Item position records
>> Start
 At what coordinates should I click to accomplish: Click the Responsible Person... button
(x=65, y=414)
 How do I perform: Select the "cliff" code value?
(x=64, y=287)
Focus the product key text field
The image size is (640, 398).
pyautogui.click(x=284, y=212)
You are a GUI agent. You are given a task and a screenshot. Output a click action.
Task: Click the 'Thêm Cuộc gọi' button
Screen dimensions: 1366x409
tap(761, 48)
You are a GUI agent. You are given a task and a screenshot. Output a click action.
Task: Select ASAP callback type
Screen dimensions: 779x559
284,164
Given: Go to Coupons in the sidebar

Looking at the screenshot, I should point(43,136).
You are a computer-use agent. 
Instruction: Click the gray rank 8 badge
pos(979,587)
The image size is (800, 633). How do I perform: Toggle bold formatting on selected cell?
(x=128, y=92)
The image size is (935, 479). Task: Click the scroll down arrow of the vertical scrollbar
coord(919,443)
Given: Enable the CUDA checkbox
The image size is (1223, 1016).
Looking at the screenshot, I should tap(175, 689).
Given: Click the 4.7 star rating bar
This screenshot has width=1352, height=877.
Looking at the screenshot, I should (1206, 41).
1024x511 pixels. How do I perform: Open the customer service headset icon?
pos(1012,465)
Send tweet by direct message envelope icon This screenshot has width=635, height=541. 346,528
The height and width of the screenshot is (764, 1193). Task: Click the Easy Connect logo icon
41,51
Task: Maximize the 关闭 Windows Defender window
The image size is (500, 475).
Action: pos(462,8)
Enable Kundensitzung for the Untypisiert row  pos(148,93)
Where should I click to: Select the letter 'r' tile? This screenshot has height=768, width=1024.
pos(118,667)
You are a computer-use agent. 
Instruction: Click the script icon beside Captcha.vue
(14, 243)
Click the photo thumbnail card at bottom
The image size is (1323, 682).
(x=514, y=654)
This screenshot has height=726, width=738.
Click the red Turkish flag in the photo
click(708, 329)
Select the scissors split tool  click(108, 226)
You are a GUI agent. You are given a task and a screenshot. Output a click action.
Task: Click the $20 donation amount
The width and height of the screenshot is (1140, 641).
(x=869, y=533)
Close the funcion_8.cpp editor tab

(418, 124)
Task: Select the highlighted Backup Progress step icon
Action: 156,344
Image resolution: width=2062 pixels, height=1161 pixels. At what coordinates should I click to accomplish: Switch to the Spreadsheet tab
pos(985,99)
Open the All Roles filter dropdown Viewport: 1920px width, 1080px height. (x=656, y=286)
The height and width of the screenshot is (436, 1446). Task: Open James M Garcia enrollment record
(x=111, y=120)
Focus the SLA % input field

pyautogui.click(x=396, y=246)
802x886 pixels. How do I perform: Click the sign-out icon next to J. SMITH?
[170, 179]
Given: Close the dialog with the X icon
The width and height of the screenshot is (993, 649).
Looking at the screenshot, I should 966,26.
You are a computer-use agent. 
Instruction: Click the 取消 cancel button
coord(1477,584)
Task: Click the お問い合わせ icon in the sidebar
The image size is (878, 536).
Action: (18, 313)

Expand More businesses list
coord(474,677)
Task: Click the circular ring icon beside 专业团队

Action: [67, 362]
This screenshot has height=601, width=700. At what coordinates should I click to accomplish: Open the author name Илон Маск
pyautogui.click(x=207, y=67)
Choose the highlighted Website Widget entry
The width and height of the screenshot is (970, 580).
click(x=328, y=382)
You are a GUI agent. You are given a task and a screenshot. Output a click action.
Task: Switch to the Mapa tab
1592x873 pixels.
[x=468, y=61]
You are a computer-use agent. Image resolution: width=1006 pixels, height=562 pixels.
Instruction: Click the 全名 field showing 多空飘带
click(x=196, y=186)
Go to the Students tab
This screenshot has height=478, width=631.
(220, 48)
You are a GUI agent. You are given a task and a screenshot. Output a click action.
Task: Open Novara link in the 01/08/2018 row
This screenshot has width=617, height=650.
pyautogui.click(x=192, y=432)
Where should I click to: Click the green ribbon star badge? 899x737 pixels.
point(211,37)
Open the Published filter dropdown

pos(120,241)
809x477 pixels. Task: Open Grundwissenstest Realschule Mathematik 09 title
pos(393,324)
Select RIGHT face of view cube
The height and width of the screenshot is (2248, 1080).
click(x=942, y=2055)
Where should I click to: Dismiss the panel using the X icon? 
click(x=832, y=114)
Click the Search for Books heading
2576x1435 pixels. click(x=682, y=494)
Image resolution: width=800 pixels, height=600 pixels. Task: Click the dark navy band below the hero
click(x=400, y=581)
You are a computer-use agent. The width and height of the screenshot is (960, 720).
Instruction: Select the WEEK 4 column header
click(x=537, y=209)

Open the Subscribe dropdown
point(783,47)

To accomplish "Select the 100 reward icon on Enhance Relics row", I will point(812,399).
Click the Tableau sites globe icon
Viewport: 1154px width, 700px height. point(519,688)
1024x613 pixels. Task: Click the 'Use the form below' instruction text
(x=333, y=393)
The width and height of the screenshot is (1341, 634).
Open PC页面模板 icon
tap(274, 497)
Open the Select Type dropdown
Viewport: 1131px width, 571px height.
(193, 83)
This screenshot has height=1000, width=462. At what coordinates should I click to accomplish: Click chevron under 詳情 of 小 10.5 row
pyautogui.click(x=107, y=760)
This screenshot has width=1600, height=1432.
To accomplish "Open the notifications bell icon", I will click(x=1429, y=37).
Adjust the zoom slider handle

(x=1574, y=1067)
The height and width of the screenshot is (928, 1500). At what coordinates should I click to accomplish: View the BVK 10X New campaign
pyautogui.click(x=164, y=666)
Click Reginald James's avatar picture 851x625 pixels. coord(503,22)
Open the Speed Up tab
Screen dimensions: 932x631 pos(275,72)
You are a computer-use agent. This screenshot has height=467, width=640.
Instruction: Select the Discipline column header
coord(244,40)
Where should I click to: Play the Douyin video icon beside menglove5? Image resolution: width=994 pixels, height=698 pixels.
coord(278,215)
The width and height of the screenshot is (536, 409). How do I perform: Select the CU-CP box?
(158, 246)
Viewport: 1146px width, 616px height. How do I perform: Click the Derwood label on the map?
>> End
**What you should do**
Format every line of the records above as a Markdown table with the columns Row and Line, numbering each row and skipping blank lines.

**Task response**
| Row | Line |
|---|---|
| 1 |  At what coordinates should I click to accomplish: Click the Responsible Person... button |
| 2 | (x=65, y=414) |
| 3 |  How do I perform: Select the "cliff" code value? |
| 4 | (x=64, y=287) |
| 5 | Focus the product key text field |
| 6 | The image size is (640, 398). |
| 7 | pyautogui.click(x=284, y=212) |
| 8 | You are a GUI agent. You are given a task and a screenshot. Output a click action. |
| 9 | Task: Click the 'Thêm Cuộc gọi' button |
| 10 | Screen dimensions: 1366x409 |
| 11 | tap(761, 48) |
| 12 | You are a GUI agent. You are given a task and a screenshot. Output a click action. |
| 13 | Task: Select ASAP callback type |
| 14 | Screen dimensions: 779x559 |
| 15 | 284,164 |
| 16 | Given: Go to Coupons in the sidebar |
| 17 | Looking at the screenshot, I should point(43,136). |
| 18 | You are a computer-use agent.  |
| 19 | Instruction: Click the gray rank 8 badge |
| 20 | pos(979,587) |
| 21 | The image size is (800, 633). How do I perform: Toggle bold formatting on selected cell? |
| 22 | (x=128, y=92) |
| 23 | The image size is (935, 479). Task: Click the scroll down arrow of the vertical scrollbar |
| 24 | coord(919,443) |
| 25 | Given: Enable the CUDA checkbox |
| 26 | The image size is (1223, 1016). |
| 27 | Looking at the screenshot, I should tap(175, 689). |
| 28 | Given: Click the 4.7 star rating bar |
| 29 | This screenshot has width=1352, height=877. |
| 30 | Looking at the screenshot, I should (1206, 41). |
| 31 | 1024x511 pixels. How do I perform: Open the customer service headset icon? |
| 32 | pos(1012,465) |
| 33 | Send tweet by direct message envelope icon This screenshot has width=635, height=541. 346,528 |
| 34 | The height and width of the screenshot is (764, 1193). Task: Click the Easy Connect logo icon |
| 35 | 41,51 |
| 36 | Task: Maximize the 关闭 Windows Defender window |
| 37 | The image size is (500, 475). |
| 38 | Action: pos(462,8) |
| 39 | Enable Kundensitzung for the Untypisiert row  pos(148,93) |
| 40 | Where should I click to: Select the letter 'r' tile? This screenshot has height=768, width=1024. |
| 41 | pos(118,667) |
| 42 | You are a computer-use agent.  |
| 43 | Instruction: Click the script icon beside Captcha.vue |
| 44 | (14, 243) |
| 45 | Click the photo thumbnail card at bottom |
| 46 | The image size is (1323, 682). |
| 47 | (x=514, y=654) |
| 48 | This screenshot has height=726, width=738. |
| 49 | Click the red Turkish flag in the photo |
| 50 | click(708, 329) |
| 51 | Select the scissors split tool  click(108, 226) |
| 52 | You are a GUI agent. You are given a task and a screenshot. Output a click action. |
| 53 | Task: Click the $20 donation amount |
| 54 | The width and height of the screenshot is (1140, 641). |
| 55 | (x=869, y=533) |
| 56 | Close the funcion_8.cpp editor tab |
| 57 | (418, 124) |
| 58 | Task: Select the highlighted Backup Progress step icon |
| 59 | Action: 156,344 |
| 60 | Image resolution: width=2062 pixels, height=1161 pixels. At what coordinates should I click to accomplish: Switch to the Spreadsheet tab |
| 61 | pos(985,99) |
| 62 | Open the All Roles filter dropdown Viewport: 1920px width, 1080px height. (x=656, y=286) |
| 63 | The height and width of the screenshot is (436, 1446). Task: Open James M Garcia enrollment record |
| 64 | (x=111, y=120) |
| 65 | Focus the SLA % input field |
| 66 | pyautogui.click(x=396, y=246) |
| 67 | 802x886 pixels. How do I perform: Click the sign-out icon next to J. SMITH? |
| 68 | [170, 179] |
| 69 | Given: Close the dialog with the X icon |
| 70 | The width and height of the screenshot is (993, 649). |
| 71 | Looking at the screenshot, I should 966,26. |
| 72 | You are a computer-use agent.  |
| 73 | Instruction: Click the 取消 cancel button |
| 74 | coord(1477,584) |
| 75 | Task: Click the お問い合わせ icon in the sidebar |
| 76 | The image size is (878, 536). |
| 77 | Action: (18, 313) |
| 78 | Expand More businesses list |
| 79 | coord(474,677) |
| 80 | Task: Click the circular ring icon beside 专业团队 |
| 81 | Action: [67, 362] |
| 82 | This screenshot has height=601, width=700. At what coordinates should I click to accomplish: Open the author name Илон Маск |
| 83 | pyautogui.click(x=207, y=67) |
| 84 | Choose the highlighted Website Widget entry |
| 85 | The width and height of the screenshot is (970, 580). |
| 86 | click(x=328, y=382) |
| 87 | You are a GUI agent. You are given a task and a screenshot. Output a click action. |
| 88 | Task: Switch to the Mapa tab |
| 89 | 1592x873 pixels. |
| 90 | [x=468, y=61] |
| 91 | You are a computer-use agent. Image resolution: width=1006 pixels, height=562 pixels. |
| 92 | Instruction: Click the 全名 field showing 多空飘带 |
| 93 | click(x=196, y=186) |
| 94 | Go to the Students tab |
| 95 | This screenshot has height=478, width=631. |
| 96 | (220, 48) |
| 97 | You are a GUI agent. You are given a task and a screenshot. Output a click action. |
| 98 | Task: Open Novara link in the 01/08/2018 row |
| 99 | This screenshot has width=617, height=650. |
| 100 | pyautogui.click(x=192, y=432) |
| 101 | Where should I click to: Click the green ribbon star badge? 899x737 pixels. |
| 102 | point(211,37) |
| 103 | Open the Published filter dropdown |
| 104 | pos(120,241) |
| 105 | 809x477 pixels. Task: Open Grundwissenstest Realschule Mathematik 09 title |
| 106 | pos(393,324) |
| 107 | Select RIGHT face of view cube |
| 108 | The height and width of the screenshot is (2248, 1080). |
| 109 | click(x=942, y=2055) |
| 110 | Where should I click to: Dismiss the panel using the X icon?  |
| 111 | click(x=832, y=114) |
| 112 | Click the Search for Books heading |
| 113 | 2576x1435 pixels. click(x=682, y=494) |
| 114 | Image resolution: width=800 pixels, height=600 pixels. Task: Click the dark navy band below the hero |
| 115 | click(x=400, y=581) |
| 116 | You are a computer-use agent. The width and height of the screenshot is (960, 720). |
| 117 | Instruction: Select the WEEK 4 column header |
| 118 | click(x=537, y=209) |
| 119 | Open the Subscribe dropdown |
| 120 | point(783,47) |
| 121 | To accomplish "Select the 100 reward icon on Enhance Relics row", I will point(812,399). |
| 122 | Click the Tableau sites globe icon |
| 123 | Viewport: 1154px width, 700px height. point(519,688) |
| 124 | 1024x613 pixels. Task: Click the 'Use the form below' instruction text |
| 125 | (x=333, y=393) |
| 126 | The width and height of the screenshot is (1341, 634). |
| 127 | Open PC页面模板 icon |
| 128 | tap(274, 497) |
| 129 | Open the Select Type dropdown |
| 130 | Viewport: 1131px width, 571px height. |
| 131 | (193, 83) |
| 132 | This screenshot has height=1000, width=462. At what coordinates should I click to accomplish: Click chevron under 詳情 of 小 10.5 row |
| 133 | pyautogui.click(x=107, y=760) |
| 134 | This screenshot has width=1600, height=1432. |
| 135 | To accomplish "Open the notifications bell icon", I will click(x=1429, y=37). |
| 136 | Adjust the zoom slider handle |
| 137 | (x=1574, y=1067) |
| 138 | The height and width of the screenshot is (928, 1500). At what coordinates should I click to accomplish: View the BVK 10X New campaign |
| 139 | pyautogui.click(x=164, y=666) |
| 140 | Click Reginald James's avatar picture 851x625 pixels. coord(503,22) |
| 141 | Open the Speed Up tab |
| 142 | Screen dimensions: 932x631 pos(275,72) |
| 143 | You are a computer-use agent. This screenshot has height=467, width=640. |
| 144 | Instruction: Select the Discipline column header |
| 145 | coord(244,40) |
| 146 | Where should I click to: Play the Douyin video icon beside menglove5? Image resolution: width=994 pixels, height=698 pixels. |
| 147 | coord(278,215) |
| 148 | The width and height of the screenshot is (536, 409). How do I perform: Select the CU-CP box? |
| 149 | (158, 246) |
| 150 | Viewport: 1146px width, 616px height. How do I perform: Click the Derwood label on the map? |